Los tres volvimos a los coches. El auto civil de Biro era un Datsun ZX de los ochenta, marrón chocolate, uno de esos modelos hechos por encargo, que mantenía en un estado inmaculado.

– ¿Cuál es el siguiente paso, teniente?

– Yo intentaría en primer lugar encontrar a los chicos para ponerlos a salvo hasta que De Paine sea arrestado.

– ¿Y qué pasa con la señora Bedard? Cuando se le pase la borrachera, la dejaremos salir.

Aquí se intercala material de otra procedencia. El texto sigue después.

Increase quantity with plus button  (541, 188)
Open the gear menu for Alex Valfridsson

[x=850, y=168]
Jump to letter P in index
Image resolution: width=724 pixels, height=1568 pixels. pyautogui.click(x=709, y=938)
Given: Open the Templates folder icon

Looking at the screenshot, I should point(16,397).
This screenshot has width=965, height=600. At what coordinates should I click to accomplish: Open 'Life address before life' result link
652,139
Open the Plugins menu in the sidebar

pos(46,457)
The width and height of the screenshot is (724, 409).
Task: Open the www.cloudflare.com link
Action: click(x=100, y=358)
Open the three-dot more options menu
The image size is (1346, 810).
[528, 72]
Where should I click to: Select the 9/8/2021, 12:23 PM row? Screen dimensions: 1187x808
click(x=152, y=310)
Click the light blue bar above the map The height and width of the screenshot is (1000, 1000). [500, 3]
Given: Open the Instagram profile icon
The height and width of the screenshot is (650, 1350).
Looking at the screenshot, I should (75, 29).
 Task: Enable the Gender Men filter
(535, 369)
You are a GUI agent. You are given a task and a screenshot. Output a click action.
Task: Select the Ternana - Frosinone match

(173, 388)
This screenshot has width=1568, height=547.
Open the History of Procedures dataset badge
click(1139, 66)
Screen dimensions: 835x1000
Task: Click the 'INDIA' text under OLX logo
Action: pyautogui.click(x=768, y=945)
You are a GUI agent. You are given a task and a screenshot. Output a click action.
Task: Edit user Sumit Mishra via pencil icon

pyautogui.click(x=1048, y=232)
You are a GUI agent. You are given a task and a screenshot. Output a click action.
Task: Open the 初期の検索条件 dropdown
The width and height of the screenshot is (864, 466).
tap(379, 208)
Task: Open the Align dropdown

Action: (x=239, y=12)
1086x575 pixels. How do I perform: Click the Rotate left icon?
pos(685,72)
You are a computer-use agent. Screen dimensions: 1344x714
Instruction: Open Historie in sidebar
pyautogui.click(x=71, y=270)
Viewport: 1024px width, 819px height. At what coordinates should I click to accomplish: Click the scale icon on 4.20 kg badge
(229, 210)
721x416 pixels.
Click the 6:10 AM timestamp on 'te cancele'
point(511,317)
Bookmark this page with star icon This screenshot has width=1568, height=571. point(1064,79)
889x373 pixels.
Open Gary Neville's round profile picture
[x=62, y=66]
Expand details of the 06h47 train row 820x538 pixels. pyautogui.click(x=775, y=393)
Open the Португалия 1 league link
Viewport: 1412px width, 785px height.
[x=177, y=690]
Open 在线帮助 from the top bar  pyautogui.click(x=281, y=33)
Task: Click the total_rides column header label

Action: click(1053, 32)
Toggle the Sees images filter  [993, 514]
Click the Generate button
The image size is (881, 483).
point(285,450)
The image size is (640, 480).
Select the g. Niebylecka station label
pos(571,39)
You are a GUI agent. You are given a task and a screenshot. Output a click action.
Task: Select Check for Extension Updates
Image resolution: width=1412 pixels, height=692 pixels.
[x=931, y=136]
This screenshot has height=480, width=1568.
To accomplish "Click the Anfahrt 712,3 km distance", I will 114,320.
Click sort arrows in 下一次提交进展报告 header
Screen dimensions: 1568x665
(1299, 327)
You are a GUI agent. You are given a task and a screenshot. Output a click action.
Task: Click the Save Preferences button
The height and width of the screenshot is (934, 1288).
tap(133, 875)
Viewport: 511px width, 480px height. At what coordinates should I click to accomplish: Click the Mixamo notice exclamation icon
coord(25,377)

– No la considero una criminal peligrosa, pero si a alguien se le retrasa el papeleo un día o dos, no pasaría nada.

Biro sonrió.

– Eso podría pasar. ¿Qué más quiere que haga?

– Vaya a casa y duerma un poco.

No hubo reacción alguna.

– ¿No necesita dormir? -preguntó Milo.

– Pasé algún tiempo en Afganistán, afectó todo mi reloj biológico. Desde entonces, me siento bien con tres o cuatro horas de sueño.

– Estaba al tanto de los francotiradores.

– Entre otras cosas, ¿usted es un ex militar?

– Mucho antes de su época -contestó Milo.

– ¿Asia? -preguntó Biro-. Mi padre estuvo allí. Ahora conduce un camión de cáterin. Tacos y ese tipo de cosas.

Capítulo 43

El coche de Biro se alejó. Cuando el sonido de su motor trucado se apagó, el silencio volvió a la avenida Hudson.

– Puede que la escenita de Iona haya sido lo mejor que podía pasar. Romeo y Julieta se mosquean y se largan a un lugar desconocido -apuntó Milo.

– ¿Te imaginas a estos dos viajando por Las Vegas?

– Si yo tuviera una madre así, me fugaba con mi amante, cambiaba de estado y puede que hasta de país.

– Una bonita fantasía, pero demasiado aventurado.

– ¿Hacía dónde crees que podrían dirigirse?

– A Tanya no le queda nada. Kyle era como un oasis para ella, pero llega Iona y lo contamina todo. Tanya es una criatura de costumbres. No puedo imaginármela dirigiéndose a cualquier sitio, salvo a la casa que Patty le hizo.